Elle dirigió una mirada cómplice a Nat y después de presentársela y asegurarle que era menor de edad para saborear uno de sus brebajes, se perdió en su dormitorio para revisar su móvil.

Llevaba varios días sin mirarlo. Si hubiera hablado con Hannah habría acabado confesándole lo que le estaba ocurriendo y no quería estropear su nueva vida. La relación con Nick marchaba tan bien que el hombre se había instalado en casa. No quería destrozar la luna de miel de los tortolitos. Al menos, todavía no.

Miró la lista de mensajes. Sid le había mandado dos con el mismo texto, Robert siete y su hermana tres. Los eludió todos y abrió los de Robert.

Mensaje 1: Elle esto se ha puesto feo. No sé cuándo podré volver a casa. Te amo.

Cinco horas más tarde.

Mensaje 2: Me preocupaste bastante. Espero que me hayas perdonado. Llevo tu pulsera y he detectado la palabra oculta. Te amo más que antes.

Entre los diminutos I´m sorry, había intercalado un I love you for ever. Era difícil de descubrir porque las palabras amor y para siempre, estaban en las barras transversales. Así que era verdad, estaba tratando con un superdotado.

Diez horas más tarde.

Mensaje 3: Deberías contestarme, paso más tiempo mirando el móvil que estudiando la estructura del puente. Te amo con más preocupación.

Ocho horas más tarde.

Mensaje 4: Esto se ha desplomado por un sabotaje. No tengo ninguna duda. Jack lo está investigando. Me basta con un” te sigo amando” por tu parte. Por la mía, te amo con mucha más preocupación.

Once horas más tarde.

Mensaje 5: Confío en que se te haya acabado la batería.
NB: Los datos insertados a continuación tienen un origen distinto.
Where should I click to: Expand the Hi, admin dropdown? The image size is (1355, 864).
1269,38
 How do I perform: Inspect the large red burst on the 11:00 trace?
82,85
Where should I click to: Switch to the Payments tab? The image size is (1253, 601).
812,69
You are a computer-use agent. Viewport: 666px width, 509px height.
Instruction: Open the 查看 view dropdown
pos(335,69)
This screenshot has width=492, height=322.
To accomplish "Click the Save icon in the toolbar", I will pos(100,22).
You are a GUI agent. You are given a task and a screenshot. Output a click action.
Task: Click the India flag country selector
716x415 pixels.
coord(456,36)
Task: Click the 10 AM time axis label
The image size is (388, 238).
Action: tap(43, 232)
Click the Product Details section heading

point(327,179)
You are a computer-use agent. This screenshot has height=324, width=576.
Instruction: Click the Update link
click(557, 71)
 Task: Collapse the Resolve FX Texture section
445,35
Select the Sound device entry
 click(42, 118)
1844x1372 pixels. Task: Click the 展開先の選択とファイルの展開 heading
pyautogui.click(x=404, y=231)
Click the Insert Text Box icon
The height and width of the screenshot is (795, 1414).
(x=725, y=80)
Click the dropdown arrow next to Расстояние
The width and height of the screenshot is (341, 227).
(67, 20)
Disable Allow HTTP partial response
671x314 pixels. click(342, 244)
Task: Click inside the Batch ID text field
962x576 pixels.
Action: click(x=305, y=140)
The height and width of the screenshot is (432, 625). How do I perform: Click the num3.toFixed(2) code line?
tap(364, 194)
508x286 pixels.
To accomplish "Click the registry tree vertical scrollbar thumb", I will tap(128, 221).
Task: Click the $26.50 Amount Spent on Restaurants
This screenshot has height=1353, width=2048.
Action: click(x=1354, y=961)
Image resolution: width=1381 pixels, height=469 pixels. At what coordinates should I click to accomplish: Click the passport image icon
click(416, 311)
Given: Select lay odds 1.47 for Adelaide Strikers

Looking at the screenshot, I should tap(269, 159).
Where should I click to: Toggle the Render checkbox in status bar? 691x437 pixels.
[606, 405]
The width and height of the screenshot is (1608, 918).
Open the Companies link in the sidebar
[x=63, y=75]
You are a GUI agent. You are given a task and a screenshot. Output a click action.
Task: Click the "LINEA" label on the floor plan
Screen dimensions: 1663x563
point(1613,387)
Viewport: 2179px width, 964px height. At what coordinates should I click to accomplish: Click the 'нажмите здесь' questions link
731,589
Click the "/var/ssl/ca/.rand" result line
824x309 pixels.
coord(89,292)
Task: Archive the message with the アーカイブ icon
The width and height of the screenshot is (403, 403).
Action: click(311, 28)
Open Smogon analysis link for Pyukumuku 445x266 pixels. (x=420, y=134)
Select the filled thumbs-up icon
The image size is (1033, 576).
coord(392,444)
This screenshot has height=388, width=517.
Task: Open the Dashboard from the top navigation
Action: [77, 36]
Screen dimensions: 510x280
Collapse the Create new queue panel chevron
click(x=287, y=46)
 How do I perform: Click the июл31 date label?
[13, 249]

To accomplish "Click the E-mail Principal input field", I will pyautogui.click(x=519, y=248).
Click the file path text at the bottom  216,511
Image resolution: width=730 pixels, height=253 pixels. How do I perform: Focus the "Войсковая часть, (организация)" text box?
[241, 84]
No aguanto mucho más sin saber de ti. Te amo y estoy francamente preocupado.

Diez horas más tarde.

Mensaje 6: ¿Qué maldita cosa te impide contestar? Te amo, pero ahora mismo estoy a punto de mandarlo todo al diablo y salir a buscarte.

Diez horas más tarde.

Mensaje 7: No puedo abandonar el barco ¿Has dejado de amarme? Por el amor de Dios, contéstame. No aguanto más.

El corazón se le iba a salir del pecho. Ese último mail lo había enviado a las tres de la tarde y eran las cinco. Debía poner fin a su tormento.

Elle: Robert, deberías concentrarte en tu trabajo y no pensar en cosas raras. Te recuerdo que no estaban contempladas en nuestro contrato. Te amo, sin ninguna duda, ahora y siempre.

Le dio a enviar y respiró de nuevo. Ese hombre iba a sufrir más de lo que ella había imaginado. No podía llorar, Sid la esperaba con la ignorancia y la felicidad que sólo proporcionaban los dieciséis años de vida perfecta que llevaba.

Sintió el sonido de un nuevo mensaje. Vaya, era cierto que tenía el móvil al lado.

Robert: Me has devuelto la vida. Si este maldito puente no le diera de comer a un montón de gente, estaría ahí contigo. Yo también te amo, sin ninguna duda, ahora y siempre.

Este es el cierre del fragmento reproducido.